Houjun struggled to breath, coughing harshly as he promptly tried to
curl in a fetal ball against the pain and found that cracked ribs did
not agree with that course of action.

Tasuki whirled ot find himself face to face with Hikou. 

He hollared once, and then demanded, “Who the hell let you in!?” A
moment later, the only possible answer came to him, and he bellowed
out, “Kouji! I’m gonna feed ya yer boots! You stupid fuck!” 

Kouji was safely behind the demon and outside the room, so the threat
was rather moot.

However, Tasuki was not through. He glared at Hikou for a long moment,
before he began to give orders.

“You’re gonna make sure he’ll stay put!” he says. “You stay
here with him, till he’s well! An’ I don’t wanna see you
anywhere else but THIS ROOM!”

Hikou’s hands lifted in mock submission, and he obeyed simply to
spite the tempermental seishi. Tasuki experted him to disobey. He
decided that obedience would make him all the more upset.

“No problem,” Hikou said.

Tasuki deflated slightly. Hikou had not given him defiance, and
acceptance was not something he had been prepared to deal with. And so
instead, he simply pushed his way past the demon. 

Kouji and Tasuki departed, leaving Hikou with the gasping monk.
Finally entering the room fully, Hikou shut the door behind him, and
then moved toward the bed, his robes whispering slightly around his
steps. 

Houjun was not one to stay down long, he noted, as the monk curled his
broken arm around his belly and tried to push himself up on his good
one. The limb trembled with the strain visibly, stirring the rough
linen of his sleeve.

Hikou couldn’t stand there any longer. He reaches out to help him
sit up, Houjun never protesting once. 

Once Houjun had a pillow behind his back and was upright, he looked up
at Hikou, his single eye seeming to weigh his options. On one hand, he
was terribly wounded. On the other he had to get to Kutou. 

As he watched him make these choices, Hikou could not simply stand by
and allow him to think that he’d be allowed to go anywhere in his
condition. He was broken and bruised, and Hikou was going to put a
stop to this right now. He would heal. That’s why the demon had
brought him here.

“Don’t even thnk about it,” Hikou’s voice was firm, and it
crushed both Houjun’s hopeful expression and any thoughts of
leaving. 

“Who made you my mother?” Houjun asked with a sliver of
irritablity worming it’s way into his tone.

Hikou’s brow quirked, but he gave no answer, simply folding his arms
over his chest. He watched his brother-turned-lover’s expression for
a long moment; the lines of his face were more pronounced, and there
were bags beneath his good eye. 

“Have you been sleeping poorly?” Hikou asked, his tone betraying
no concern. 

“Yes,” Houjun said flatly, turning his face from Hikou. 

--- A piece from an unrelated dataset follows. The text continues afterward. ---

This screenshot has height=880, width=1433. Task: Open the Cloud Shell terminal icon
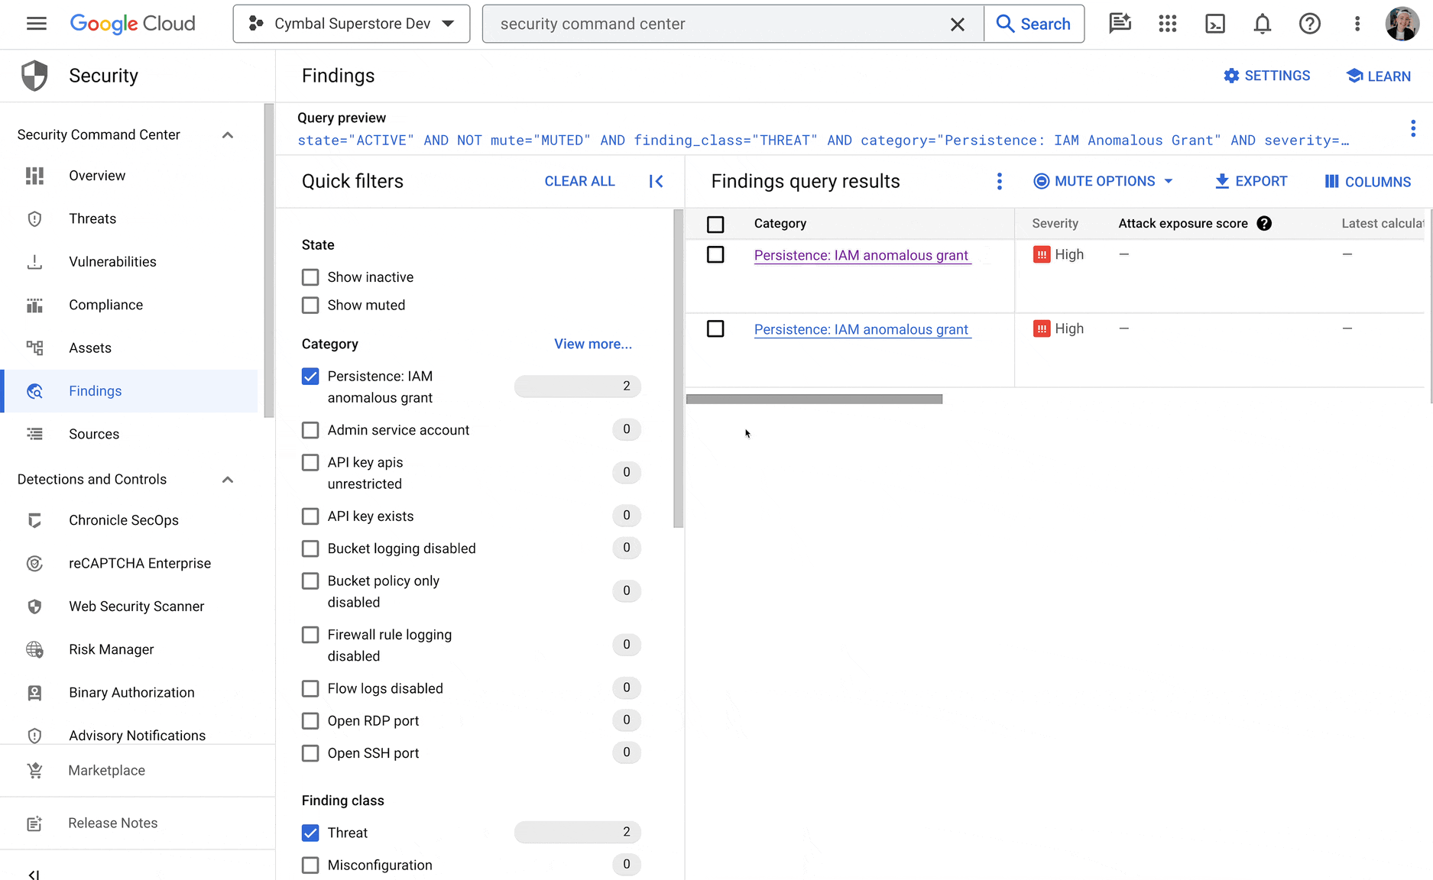click(x=1214, y=24)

“You know,” Houjun said after a moment’s silence, “I wish
I’d never thrown that mask away.” Ignoring the way Hikou’s brow
arched or the briefly curiously glance the demon gave, Houjun
continued, “Then none of you would know, and I wouldn’t have to
deal with this false concern.”

“Ah,” said Hikou. “This is what it is. May I remind you,
however, that no one took that mask from you. I didn’t even take it
from your at the riverside. You took it over, to look at me with your
true face. You only put it on again to face your seishi brother. I
never forced your hand with it.”

Houjun said nothing in reply.

Hikou moved quietly before him, before kneeling before his bed with a
rustle of cloth, his amber eyes glittering as they searched the
monk’s expression.

“Is that what you think?” Hikou asked, after a moment. “That we
don’t care?”

Houjun said nothing for a long moment, but once the agonizing seconds
had dragged out he replied, “What am I supposed to think? I don’t
know what we’re doing, what’s going on, or even why we’re here
together like this!”

Cool hands, oddly feminine in their slenderness and delicacy, reached
out to cup Houjun’s face, gripping his chin and forcing him to look
at Hikou. The demon held his face in his hands steadily, and brought
his gaze to Houjun’s. His experssion was that of dire seriousness,
as if he were about to impart some great secret. 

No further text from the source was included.